Football season is wending its way toward the climatic end of the season, and across our country passions are running high.
A little too high.
In San Bernadino, Calif., a paratrooper is laid up in the hospital, paralyzed, after being shot in the back at his welcome home party. Christopher Sullivan was allegedly shot by Reuben Jurtado after Sullivan intervened in a fight between Jurtado and Sullivan’s 16-year-old brother. What were Jurtado and the younger Sullivan fighting about? Apparently who’s favorite football team was best.
Meanwhile, in Appleton, Wis., a 36-year-old mom and Green Bay Packers fan twice strangled her 11-year-old daughter while watching the Packers blow their shot at a perfect season by losing to the Kansas City Chiefs on Dec. 18. The woman’s husband said she also threw her dinner on the floor, broke a lamp and attempted to punch him in the face because she was upset about the game.
As a Packers’ fan let me just say that while losing to the Chiefs was disappointing, there’s nothing that’s ever happened that would make it right to strangle your kid or anyone else.

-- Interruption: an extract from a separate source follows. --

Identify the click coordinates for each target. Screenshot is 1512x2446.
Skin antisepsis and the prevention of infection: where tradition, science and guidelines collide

Hope that’s not too profound for anyone. Just in case, it is, let’s try this little exercise. Take a breath, all together now, and say, “It’s just a game.”
But maybe I am missing something. An 11-year hitch as a sports writer, and 30-plus years in journalism, does create a different point of view. I understand the passion and the excitement without getting swept up in it.
OK, without getting completely swept up in it. …
OK, without getting dangerously, strangle-ready swept up in it.
Coach Granny
I’m a huge fan of sports. I’ve enjoyed playing, watching, coaching and even (for awhile, way back in the past) officiating various games, and in the heat of the moment have done lots of crazy things.
In a church league softball game I deliberately tried to hit a Baptist preacher/pitcher with a line drive (just missed). As a the coach of a bunch of 9- and 10-year-old baseball players I used a loophole in the rule book to acquire a player for my time by claiming his grandmother as an assistant coach. Granny wasn’t much of a coach, but the way her son could throw and hit, she didn’t need to be.
In a high school football game, I jumped offside on the game’s first play and delivered a hard and illegal blow to future NFL lineman (it was the coach’s idea, our entire defense jumped, just so we could get the first lick in). Not a good idea as it turned out, but it did get our “blood up.” So …
… So, this is not a lot of fun to write, because the conclusion is obvious: we take sports too seriously, and I don’t really like that verdict. But you have to go where the trail leads.
The fruits of our obsession are manifested in outbreaks of foolish violence, but also in the power and position we have allowed sports and sports stars to assume. I’m not talking about the Charles Barkley role model debate. I’m just thinking about several thousand 20-somethings who are multi-millionaires for no real good reason, or all the colleges who had sold their souls to the athletic devil, or the cities who’s future is literally mortgaged to the fortunes of some professional sports team.
It’s impossible to think about this topic and not wind up writing about Penn State, where, it can safely be argued, the grandeur of the football program played a role in ruining the lives of 9 or 10 (the figure continues to grow) young boys. Might as well throw in Syracuse while we’re there. It’s basketball, but same idea.
Same as it ever was
Some may see this as a modern assault, brought on by the accelerating flow of cash into the sporting world. And there is truth to that. Gigantic stadiums and TV contracts bigger than Belgium’s GDP do create a platform for unseemly actions. But with sports in America, thus has it ever been.
College football was viewed as a menace to society right from the start, and the violence that accompanied the game during its formative years nearly led to its extinction.
Much of that action was played out in the north, where the big-time game really began, but we hot-blooded southerners played our role, too. The Auburn-Alabama game was called off for 40 years after a riot following the 1907 game spilled over into the streets of Birmingham, and here in the Palmetto State, Clemson cadets (it was once an all-military school) brandished swords and bayonets against a throng of South Carolina fans equipped with firearms following the 1902 football game. The standoff, which involved hundreds of students in downtown Columbia, occurred two days after the Gamecocks’ 12-6 upset victory, and was triggered by ongoing USC (then South Carolina College) taunts. This being a little before facebook and twitter, the taunting manifested itself through holiday parade paraphernalia. South Carolina students carried a large “transparency” of a triumphant Gamecock crowing atop a subdued Tiger. The Clemson cadets attached swatches of garnet and black to their shoes, the better to drag their opponent’s colors through the dirt.
The armed altercation occurred after the parade, on the grounds of the nascent South Carolina College. Real bloodshed seemed likely, but coaches and other authorities intervened before a trigger could be pulled and the game’s first shotgun attack unleashed.
One hundred or so years later, the stories are different, the sentiments are unchanged.
It’s not just a game to many, but it should be.